インドでビジネス
多くの企業にとって、インドは経済成長が著しいとは言え、依然として
未知の国である。とりわけ新規事業を起こす場合には、マーケットの特性や
動向を一から確認していかなければならない。
私は主要都市を巡回しながら、電気製品のユーザー、流通、競合状況などの
市場実態を自らの目で確かめてみることにした。
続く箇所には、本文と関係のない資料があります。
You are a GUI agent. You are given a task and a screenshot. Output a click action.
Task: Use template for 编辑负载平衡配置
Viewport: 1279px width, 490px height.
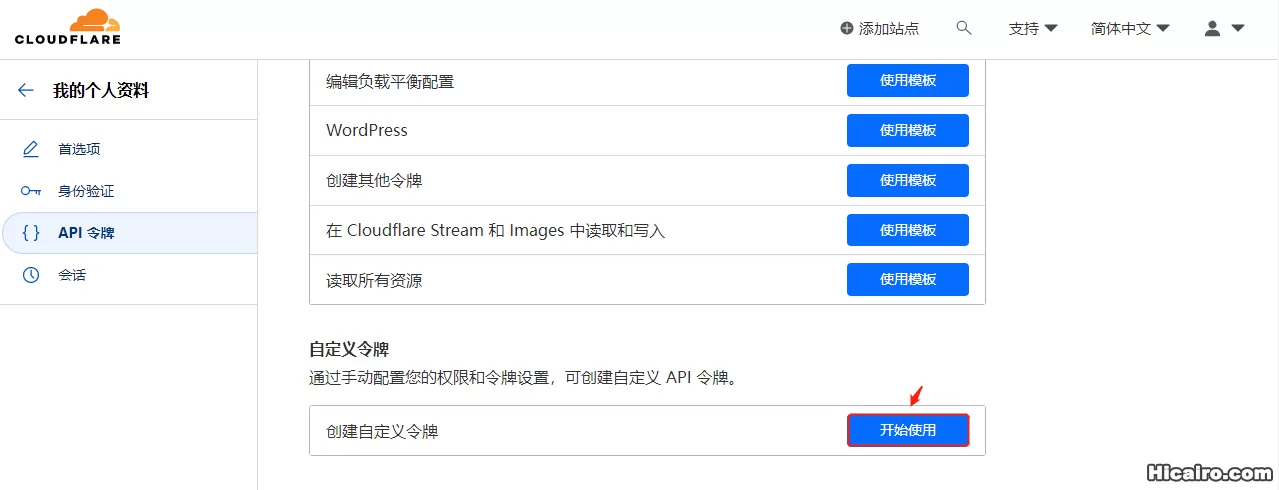pyautogui.click(x=908, y=80)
その結果を下に、市場参入の
ための戦略とマーケティング計画を策定するのが、次のステップとなる。
しかし日本人だけでは取れる情報が限られ、物事の判断を誤る可能性がある。
私は社内にいた三名の候補者のうち、最も能力が高いと思われるタルンと
いう新入社員の男性をアシスタント・マネジャーに採用した。
そしてインドの四大都市デリー、ムンバイ、チェンナイ、コルカタに加えて、
アーメダバード、プーネ、バンガロール、ハイデラバードを加えた八大都市、
さらにそこを基点とした周辺二級都市を巡回する旅が始まった。
各都市での調査内容は、概ね以下の通り。
◆家庭訪問を実施
~これにより一般人による家電製品の使用実態を調査
◆全国チェーンの電気量販店の訪問
~これにより各社の定番採用商品、売れ筋商品、売価、販売台数、販促内容、
店頭プロモーターの有無を確認
◆全国に数千店存在するディーラーと呼ばれる個人商店の訪問
~確認内容は電気量販店と同じ
◆ディーラーに商品を卸している問屋の訪問
~これにより傘下にあるディーラー数と販売台数、流通マージン、該当地区に
存在する同業他社数、競合メーカーの動きを確認
◆アフターサービス業者への訪問
~これにより返品および部品交換の内容と発生率、価格体系と人員体制の確認
若くて優秀なタルンをアシスタントに採用したのは大正解だった。
全国各地でインド人にインタビューする際、言語と文化が異なる日本人から
インド人に話を聞くよりも、インド人同士のコミュニケーションの方がより深い
情報が取れる。
また、ホテルの予約やタクシーの運転手に行先を伝えるようなことでも、
インド人のアシスタントがいるといないとでは、効率性のみならずストレスの
かかり方が大違いだった。
それにしても、インタビュー先のインド人の気前の良さは見上げたものだった。
近い将来競合相手となるメーカーですら、私の身元を承知した上で、知りたいこと
は何であれ包み隠さず教えてくれる人。
あるメーカーの専売店に至っては、従業員の給与体系まで進んで教えてくれたが、
それは情報守秘の意識がないということではなく、インド人が生来に持つ相互扶助
の精神の顕れだった。
これらの活動を通じて、私は各都市における市場実態を把握しながら、事業を成功
させるための必要条件や想定される販売台数を浮き彫りにしていった。